On Monday, the national statistics agency CBS said the average household energy bill would go up by some €334 this year, more than double the earlier government estimate of €150.
However, economic affairs ministry officials now say they used statistics on energy consumption from 2017, which underestimated the amount of gas and electricity households actually use, much to the fury of MPs.
‘This is undermining trust in the government,’ Labour MP William Moorlag said. ‘It would appear that spending power estimates are based on mathematical models designed by magician Hans Klok.’
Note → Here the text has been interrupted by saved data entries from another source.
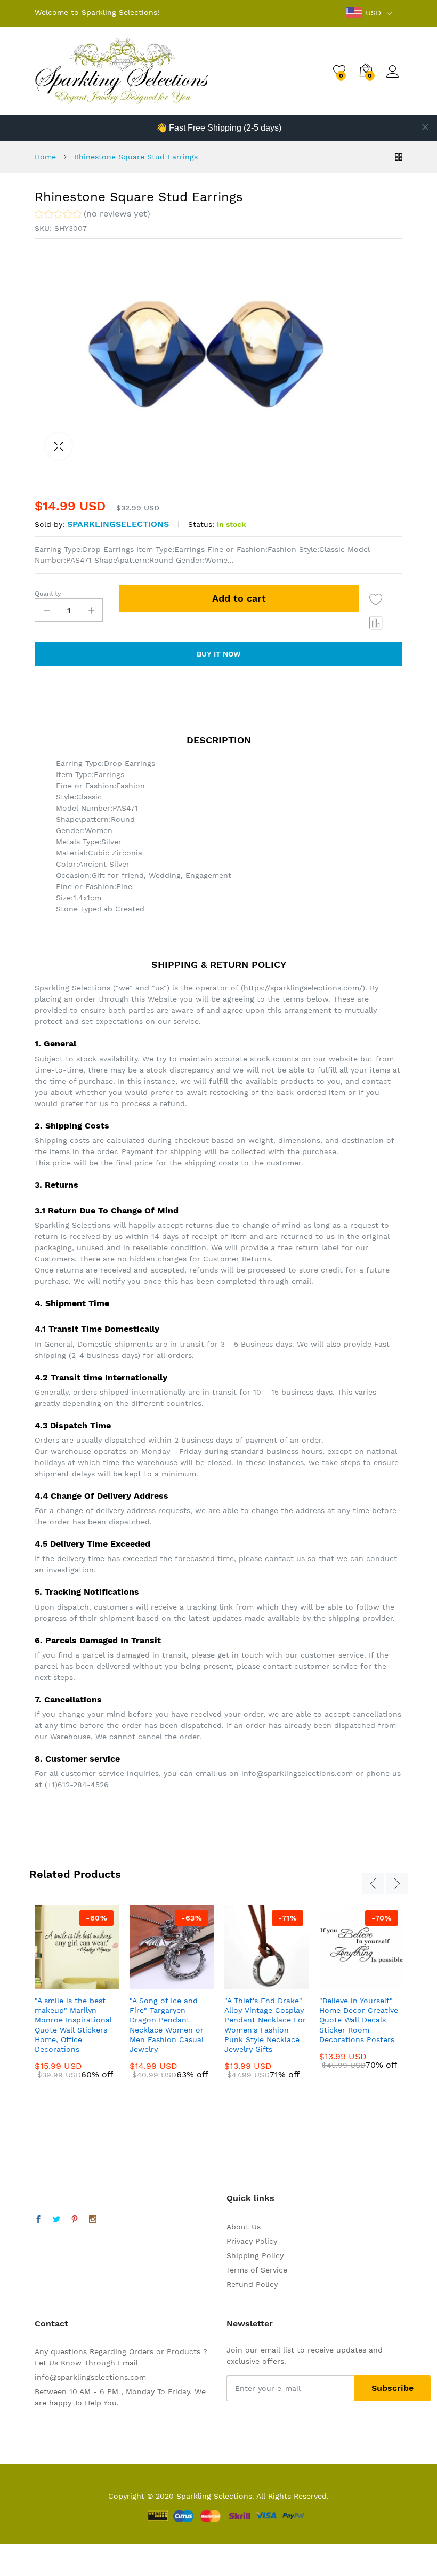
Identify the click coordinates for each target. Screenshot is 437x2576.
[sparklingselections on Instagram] (92, 2219)
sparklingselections (118, 524)
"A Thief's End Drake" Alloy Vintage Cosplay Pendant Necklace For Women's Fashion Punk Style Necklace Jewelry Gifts (265, 2024)
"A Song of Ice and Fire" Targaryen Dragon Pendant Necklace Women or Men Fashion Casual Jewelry (167, 2024)
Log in (394, 78)
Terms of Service (256, 2270)
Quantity (48, 593)
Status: (201, 524)
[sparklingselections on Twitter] (56, 2219)
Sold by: (49, 524)
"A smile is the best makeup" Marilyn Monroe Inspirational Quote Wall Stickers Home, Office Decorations (73, 2024)
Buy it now (219, 654)
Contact (51, 2323)
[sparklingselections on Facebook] (38, 2219)
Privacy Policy (251, 2241)
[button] (92, 215)
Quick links (250, 2198)
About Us (243, 2226)
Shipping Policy (255, 2255)
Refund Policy (252, 2284)
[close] (425, 127)
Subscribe (392, 2388)
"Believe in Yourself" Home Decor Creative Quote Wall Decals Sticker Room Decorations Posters (358, 2020)
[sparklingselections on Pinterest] (74, 2219)
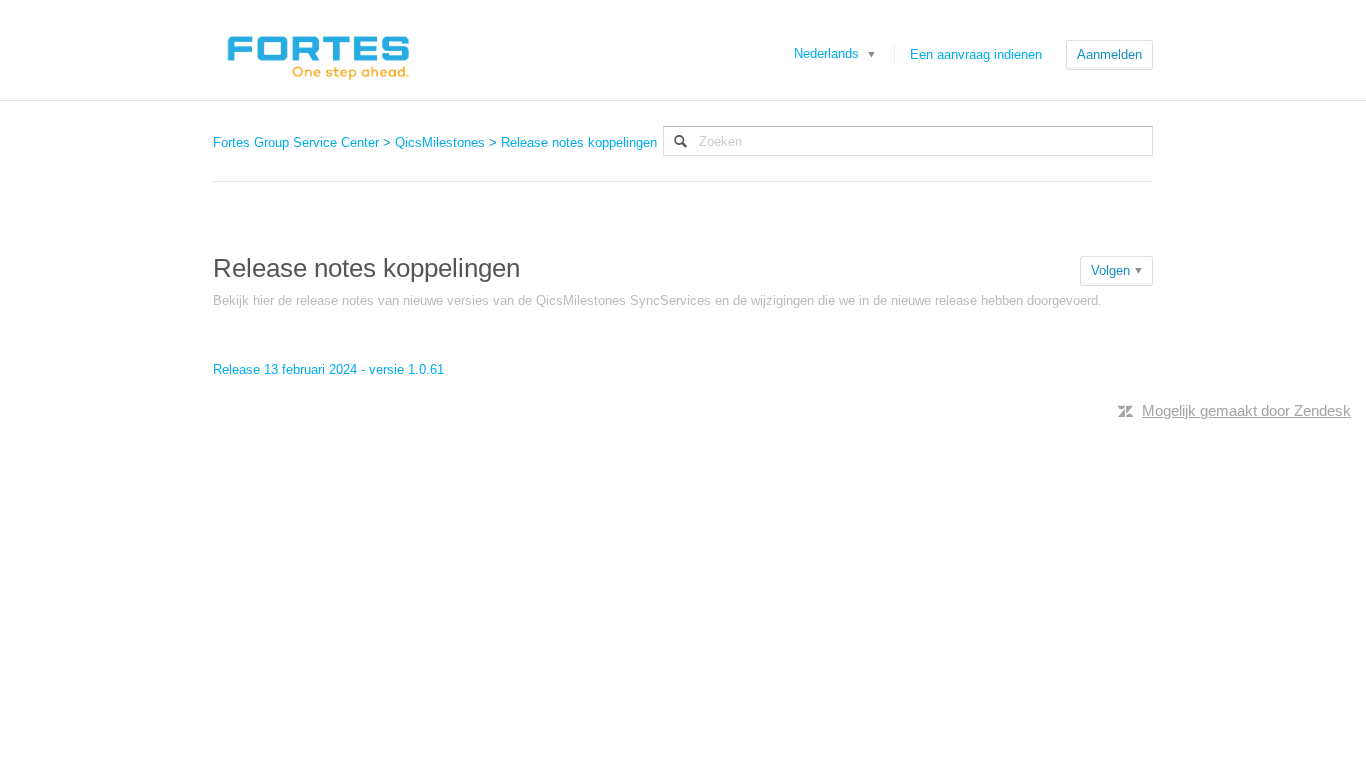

The ministry spokesman told the AD that Dutch environmental assessment agency staff were too busy working on plans to tackle climate change to come up with specific estimates last year. In addition, the agency and the CBS use different definitions of what constitutes the average household, the spokesman said.
The price of gas and electricity has been pushed up by higher levies on CO2 emissions and the accelerated scaling back of gas extraction in Groningen, as well as a €50 rise in the amount households contribute towards sustainable energy subsidies (ODE).
Economic affairs minister Eric Wiebes admitted on Tuesday afternoon that the higher gas and electricity bills will impact on the government’s spending power projections.
Most households were expected to have more to spend this year but the higher energy bills will eat considerably into the extra spending power generated by tax cuts.